Hector H. Balderas, Attorney General, Maris Veidemanis, Assistant Attorney General, Santa Fe, NM, for Appellant

Jeffrey J. Buckels, Albuquerque, NM, for Appellee

JUDGES

JUDITH K. NAKAMURA, Chief Justice. BARBARA J. VIGIL, Justice, MICHAEL E. VIGIL, Justice, C. SHANNON BACON, Justice, DAVID K. THOMSON, Justice

AUTHOR: JUDITH K. NAKAMURA

DISPOSITIONAL ORDER OF REVERSAL

BACON, Justice.

{1} The State appeals from an order granting Defendant Nicholas Ortiz's motion for a new trial and subsequent order denying its motion for reconsideration. On December 9, 2016, a jury convicted Defendant of three counts of felony murder pursuant to NMSA

1978, § 30-2-1(A)(2) (1994), and one count each of aggravated burglary pursuant to NMSA 1978, § 30-16-4(A) (1963) and conspiracy to commit aggravated burglary pursuant to NMSA 1978, § 30-28-2 (1979) and § 30-16-4(A). More than six months later, on June 27, 2017, and before judgment and sentence was entered, Defendant filed a memorandum in aid of sentencing and request for a sua sponte new trial. On July 25, 2017, after the State had responded to his motion, Defendant filed a joint reply and motion for a new trial. In this motion, Defendant sought a new trial based on the failure to instruct on provocation in the felony murder jury instructions. On September 12, 2017, the district court entered an order granting Defendant a new trial based, in part, on the allegedly deficient jury instructions. Neither the district court nor Defendant relied on "newly discovered evidence" as grounds for the new trial. See Rule 5-614(C) NMRA. The State filed a timely motion for reconsideration and clarification on October 3, 2017, which the district court denied on October 23, 2017. This appeal followed. For the reasons that follow, we reverse the district court's order granting Defendant a new trial.

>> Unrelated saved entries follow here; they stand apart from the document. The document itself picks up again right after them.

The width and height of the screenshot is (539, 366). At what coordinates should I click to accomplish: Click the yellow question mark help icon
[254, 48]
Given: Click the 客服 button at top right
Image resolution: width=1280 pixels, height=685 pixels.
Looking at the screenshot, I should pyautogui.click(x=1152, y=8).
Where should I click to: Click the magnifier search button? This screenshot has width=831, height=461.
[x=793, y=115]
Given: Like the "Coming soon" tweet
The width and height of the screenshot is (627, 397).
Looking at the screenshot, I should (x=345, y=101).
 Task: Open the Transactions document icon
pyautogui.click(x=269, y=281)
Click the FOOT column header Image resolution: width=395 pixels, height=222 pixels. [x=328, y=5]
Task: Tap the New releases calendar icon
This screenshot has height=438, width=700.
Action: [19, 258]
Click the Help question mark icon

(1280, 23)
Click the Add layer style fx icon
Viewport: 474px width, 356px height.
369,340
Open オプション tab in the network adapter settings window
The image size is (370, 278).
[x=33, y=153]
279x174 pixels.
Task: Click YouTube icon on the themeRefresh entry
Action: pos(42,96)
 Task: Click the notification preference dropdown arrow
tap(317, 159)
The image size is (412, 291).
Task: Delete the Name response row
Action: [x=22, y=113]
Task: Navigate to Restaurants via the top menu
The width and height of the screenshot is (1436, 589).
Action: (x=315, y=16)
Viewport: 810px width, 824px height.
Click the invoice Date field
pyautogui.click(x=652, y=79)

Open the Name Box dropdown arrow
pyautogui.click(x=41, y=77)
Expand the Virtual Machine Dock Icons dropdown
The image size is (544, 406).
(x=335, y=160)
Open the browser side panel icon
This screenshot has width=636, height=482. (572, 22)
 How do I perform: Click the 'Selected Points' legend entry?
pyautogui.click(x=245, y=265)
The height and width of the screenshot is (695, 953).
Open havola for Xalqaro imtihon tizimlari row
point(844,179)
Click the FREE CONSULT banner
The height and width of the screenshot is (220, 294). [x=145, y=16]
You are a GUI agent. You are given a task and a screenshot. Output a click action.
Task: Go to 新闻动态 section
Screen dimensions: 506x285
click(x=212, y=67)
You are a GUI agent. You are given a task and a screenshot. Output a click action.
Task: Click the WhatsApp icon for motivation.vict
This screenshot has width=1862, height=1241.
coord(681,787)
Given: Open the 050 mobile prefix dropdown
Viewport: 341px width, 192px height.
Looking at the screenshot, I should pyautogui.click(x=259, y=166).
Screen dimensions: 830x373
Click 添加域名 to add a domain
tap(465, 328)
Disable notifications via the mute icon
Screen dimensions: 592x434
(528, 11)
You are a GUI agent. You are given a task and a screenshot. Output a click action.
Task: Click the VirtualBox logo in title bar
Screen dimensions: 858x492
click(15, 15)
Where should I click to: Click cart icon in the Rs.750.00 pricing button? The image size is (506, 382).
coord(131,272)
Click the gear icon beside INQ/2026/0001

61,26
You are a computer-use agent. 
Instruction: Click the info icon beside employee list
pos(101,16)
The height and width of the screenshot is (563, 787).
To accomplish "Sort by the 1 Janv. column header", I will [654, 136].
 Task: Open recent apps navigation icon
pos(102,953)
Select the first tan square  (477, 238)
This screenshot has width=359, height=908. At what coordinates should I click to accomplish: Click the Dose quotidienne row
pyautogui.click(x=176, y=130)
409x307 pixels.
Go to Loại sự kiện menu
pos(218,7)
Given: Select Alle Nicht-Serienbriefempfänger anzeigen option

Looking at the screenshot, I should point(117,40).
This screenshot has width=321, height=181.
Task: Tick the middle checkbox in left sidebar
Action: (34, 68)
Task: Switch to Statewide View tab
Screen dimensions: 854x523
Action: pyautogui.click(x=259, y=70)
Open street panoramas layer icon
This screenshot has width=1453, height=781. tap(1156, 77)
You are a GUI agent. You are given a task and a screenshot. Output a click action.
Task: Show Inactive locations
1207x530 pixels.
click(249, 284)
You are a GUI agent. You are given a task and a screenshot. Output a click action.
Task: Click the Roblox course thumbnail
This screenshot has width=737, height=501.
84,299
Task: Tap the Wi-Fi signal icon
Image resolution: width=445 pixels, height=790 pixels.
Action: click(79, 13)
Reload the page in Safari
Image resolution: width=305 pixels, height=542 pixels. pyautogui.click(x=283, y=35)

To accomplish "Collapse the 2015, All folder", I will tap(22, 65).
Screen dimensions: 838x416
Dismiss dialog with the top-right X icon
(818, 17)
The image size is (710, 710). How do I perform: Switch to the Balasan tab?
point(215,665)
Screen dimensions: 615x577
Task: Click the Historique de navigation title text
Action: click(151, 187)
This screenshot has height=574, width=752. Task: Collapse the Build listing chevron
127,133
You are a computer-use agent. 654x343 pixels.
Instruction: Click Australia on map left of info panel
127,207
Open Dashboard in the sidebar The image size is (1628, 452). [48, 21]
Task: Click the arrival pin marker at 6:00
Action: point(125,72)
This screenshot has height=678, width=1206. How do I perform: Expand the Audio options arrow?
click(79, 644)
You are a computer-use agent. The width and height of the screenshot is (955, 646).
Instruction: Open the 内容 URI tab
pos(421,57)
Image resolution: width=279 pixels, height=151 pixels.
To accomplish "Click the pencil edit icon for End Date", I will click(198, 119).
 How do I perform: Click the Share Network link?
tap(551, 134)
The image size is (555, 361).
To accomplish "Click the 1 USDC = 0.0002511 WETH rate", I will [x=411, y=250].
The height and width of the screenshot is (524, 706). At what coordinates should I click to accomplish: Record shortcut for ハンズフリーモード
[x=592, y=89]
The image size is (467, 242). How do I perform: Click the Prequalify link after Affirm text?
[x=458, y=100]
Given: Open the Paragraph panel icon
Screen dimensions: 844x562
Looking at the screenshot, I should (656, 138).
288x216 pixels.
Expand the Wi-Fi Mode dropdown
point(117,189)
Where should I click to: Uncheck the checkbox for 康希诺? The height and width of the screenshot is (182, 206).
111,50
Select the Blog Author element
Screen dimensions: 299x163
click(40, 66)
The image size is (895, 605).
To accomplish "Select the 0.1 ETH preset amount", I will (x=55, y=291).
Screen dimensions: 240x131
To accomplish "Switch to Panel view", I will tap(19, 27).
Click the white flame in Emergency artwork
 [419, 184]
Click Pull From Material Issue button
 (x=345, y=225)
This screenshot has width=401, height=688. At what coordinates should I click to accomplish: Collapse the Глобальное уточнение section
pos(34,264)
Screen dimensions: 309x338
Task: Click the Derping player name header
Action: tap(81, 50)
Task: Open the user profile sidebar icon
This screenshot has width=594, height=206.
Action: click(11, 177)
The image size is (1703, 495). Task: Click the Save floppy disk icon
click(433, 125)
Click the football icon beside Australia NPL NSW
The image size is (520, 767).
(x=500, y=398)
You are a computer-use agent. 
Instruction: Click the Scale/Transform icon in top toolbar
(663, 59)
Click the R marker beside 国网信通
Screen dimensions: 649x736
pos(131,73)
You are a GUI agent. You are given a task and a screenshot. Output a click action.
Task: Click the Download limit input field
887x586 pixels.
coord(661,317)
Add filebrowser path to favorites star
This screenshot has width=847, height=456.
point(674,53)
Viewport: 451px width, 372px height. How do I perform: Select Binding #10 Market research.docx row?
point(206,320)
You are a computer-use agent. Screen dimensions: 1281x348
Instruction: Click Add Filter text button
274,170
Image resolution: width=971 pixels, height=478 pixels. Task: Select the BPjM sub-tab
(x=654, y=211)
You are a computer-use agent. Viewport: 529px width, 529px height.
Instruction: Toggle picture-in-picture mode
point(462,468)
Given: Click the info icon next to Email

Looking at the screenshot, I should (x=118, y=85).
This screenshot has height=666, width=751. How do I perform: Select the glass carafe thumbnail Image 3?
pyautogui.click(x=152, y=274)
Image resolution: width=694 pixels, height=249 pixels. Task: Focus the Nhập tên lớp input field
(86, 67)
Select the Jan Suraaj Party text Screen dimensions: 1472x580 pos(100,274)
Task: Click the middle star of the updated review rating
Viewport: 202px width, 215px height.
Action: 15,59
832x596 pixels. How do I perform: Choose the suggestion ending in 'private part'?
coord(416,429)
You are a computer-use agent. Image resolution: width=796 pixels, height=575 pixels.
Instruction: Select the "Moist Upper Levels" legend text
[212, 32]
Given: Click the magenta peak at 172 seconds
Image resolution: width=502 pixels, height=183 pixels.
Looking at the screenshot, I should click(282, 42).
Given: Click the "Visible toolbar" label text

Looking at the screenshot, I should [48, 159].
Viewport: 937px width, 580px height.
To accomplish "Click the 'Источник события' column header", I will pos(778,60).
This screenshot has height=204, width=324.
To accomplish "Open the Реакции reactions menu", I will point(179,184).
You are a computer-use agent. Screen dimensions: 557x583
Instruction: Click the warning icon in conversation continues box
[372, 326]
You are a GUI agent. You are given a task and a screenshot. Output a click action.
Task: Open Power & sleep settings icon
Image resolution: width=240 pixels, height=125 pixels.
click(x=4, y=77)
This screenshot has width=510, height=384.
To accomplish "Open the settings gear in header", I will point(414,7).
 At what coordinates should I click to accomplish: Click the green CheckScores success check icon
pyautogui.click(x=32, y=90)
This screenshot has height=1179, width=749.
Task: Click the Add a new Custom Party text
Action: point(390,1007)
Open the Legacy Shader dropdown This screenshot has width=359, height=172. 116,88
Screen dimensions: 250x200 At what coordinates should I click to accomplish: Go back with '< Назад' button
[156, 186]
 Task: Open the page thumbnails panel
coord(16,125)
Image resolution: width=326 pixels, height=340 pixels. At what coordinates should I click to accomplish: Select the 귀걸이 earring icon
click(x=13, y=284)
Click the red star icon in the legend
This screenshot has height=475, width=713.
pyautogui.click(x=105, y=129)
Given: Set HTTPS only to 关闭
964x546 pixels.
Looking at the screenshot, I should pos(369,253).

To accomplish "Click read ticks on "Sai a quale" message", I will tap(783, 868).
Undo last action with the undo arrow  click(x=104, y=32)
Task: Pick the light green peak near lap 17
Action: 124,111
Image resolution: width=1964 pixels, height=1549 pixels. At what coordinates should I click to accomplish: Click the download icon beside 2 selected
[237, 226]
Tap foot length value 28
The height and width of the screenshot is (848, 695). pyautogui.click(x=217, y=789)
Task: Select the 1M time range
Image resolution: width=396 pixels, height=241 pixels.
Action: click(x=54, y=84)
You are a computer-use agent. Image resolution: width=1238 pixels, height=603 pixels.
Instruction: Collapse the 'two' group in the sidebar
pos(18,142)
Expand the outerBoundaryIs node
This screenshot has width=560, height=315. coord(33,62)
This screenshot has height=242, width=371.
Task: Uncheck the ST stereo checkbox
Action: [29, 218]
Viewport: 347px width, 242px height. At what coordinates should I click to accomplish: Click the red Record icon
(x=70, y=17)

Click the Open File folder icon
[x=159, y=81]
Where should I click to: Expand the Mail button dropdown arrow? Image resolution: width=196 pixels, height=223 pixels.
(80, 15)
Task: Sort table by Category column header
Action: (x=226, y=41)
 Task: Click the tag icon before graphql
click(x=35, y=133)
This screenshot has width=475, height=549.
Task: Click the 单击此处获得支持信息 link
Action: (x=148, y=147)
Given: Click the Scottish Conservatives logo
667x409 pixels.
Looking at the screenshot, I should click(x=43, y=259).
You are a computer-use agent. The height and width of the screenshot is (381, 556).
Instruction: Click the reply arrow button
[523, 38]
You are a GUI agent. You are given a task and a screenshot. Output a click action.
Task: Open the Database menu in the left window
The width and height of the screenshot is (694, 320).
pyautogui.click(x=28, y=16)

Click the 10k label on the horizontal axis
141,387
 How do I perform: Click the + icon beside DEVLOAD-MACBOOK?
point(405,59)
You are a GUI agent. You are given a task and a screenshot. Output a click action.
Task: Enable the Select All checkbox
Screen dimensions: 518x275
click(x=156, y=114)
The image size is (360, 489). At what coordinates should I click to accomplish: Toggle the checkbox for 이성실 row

The District Court Lacked Jurisdiction to Rule on Defendant's Motion for a New Trial

{2} The filing of a motion for a new trial is subject to strict time lines. Rule 5-614(C) provides: "A motion for new trial based on [any ground other than] newly discovered evidence . . . shall be made within ten (10) days after verdict or finding of guilty or within such further time as the court may fix during the ten (10) day period." In State v. Lucero, we held that the failure to comply with the time requirements of Rule 5-614 deprives the district court of jurisdiction to rule on an untimely motion. 2001-NMSC-024, ¶¶ 6, 9, 130 N.M. 676, 30 P.3d 365. In so holding, we acknowledged that there is a difference between "absolute jurisdictional requirements" and those that are equivocal, which are often described as "mandatory preconditions to the exercise of jurisdiction." Id. ¶ 9 (emphasis, internal quotation marks, and citation omitted). We declined to decide which category of jurisdictional requirements Rule 5-614 fell into, because even if the requirement was equivocal, there were no unusual circumstances in the case that might justify an exception to the time requirements. Id. ¶ 10. Because of the jurisdictional defect, we held that the district court lacked authority to rule on the untimely motion for a new trial. Id. We therefore vacated the order granting a new trial and remanded the case to the district court with instructions that the verdict be reinstated and a judgment and sentence be entered. Id. ¶ 11.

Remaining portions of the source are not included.